Georgia Sees Job Growth

April 18, 2011

By Dan Chapman, The Atlanta Journal-Constitution
April 19
Georgia’s jobless rate in March continued its decline from peak levels, notching a 10 percent rate that economists expect will return to single digits as 2011 rolls along.

The jobless rate was 10.2 percent in February and 10.4 percent in December.

Not since June of last year has the rate been at 10 percent. Still, for 42 consecutive months, Georgia has outpaced the national unemployment rate, which stood at 8.8 percent in March.

Mark Butler, the Georgia labor department commissioner, professed optimism that the statistics released Monday portend sunnier hiring days ahead.

“The drop in the unemployment rate is encouraging, but I’m more pleased that we’ve now had two consecutive months of job growth, coupled with fewer layoffs,” he said. “It appears that employers are growing more confident that our economy is improving.”

Butler has company. The National Association for Business Economics, a professional association for economists, reported Monday that the number of companies hiring versus firing hit levels not seen since at least 1982. None of the survey’s respondents expect that to change over the next six months.

“Things are looking much better,” said Buckhead’s Meghan Lopez, who recently landed a job as a nonprofit mental health worker after months of searching. “It seems like there are more jobs available on CareerBuilder and all those different websites.”

The leisure and hospitality industries –bars and restaurants, in particular –accounted for 60 percent of the 15,600 new jobs created last month in Georgia. Expect more service-related good news next month. McDonald’s, for example, will begin hiring 1,000 new employees Tuesday for its 277 north Georgia restaurants.

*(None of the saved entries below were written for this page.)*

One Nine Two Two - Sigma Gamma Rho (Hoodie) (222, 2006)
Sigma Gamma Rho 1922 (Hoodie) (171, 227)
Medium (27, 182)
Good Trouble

Manufacturing logged 2,100 net new hires in March. Computer design, warehousing, educational services, electronic equipment and the transportation industries also added jobs.

“In Georgia, basically, the job losses ended almost a year ago, but we haven’t seen very much job growth until really the beginning of this year,” said Jeff Humphreys, . “We’ve added a significant number of jobs and they’re coming in fast enough to bring the unemployment rate down slowly.”

The pain, though, lingers for Georgia’s long-term unemployed who’ve been jobless at least 27 weeks. A record 56 percent of the state’s 469,103 jobless have been without work for that amount of time.

Humphreys expects job growth to remain steady, if not spectacular, with 9.5 percent unemployment by year’s end.

“We’ve already made a lot of progress so that makes people go out and start to look for jobs again,” he said. “But that will slow down the (drop) in the unemployment rate because more people are re-entering the labor force.”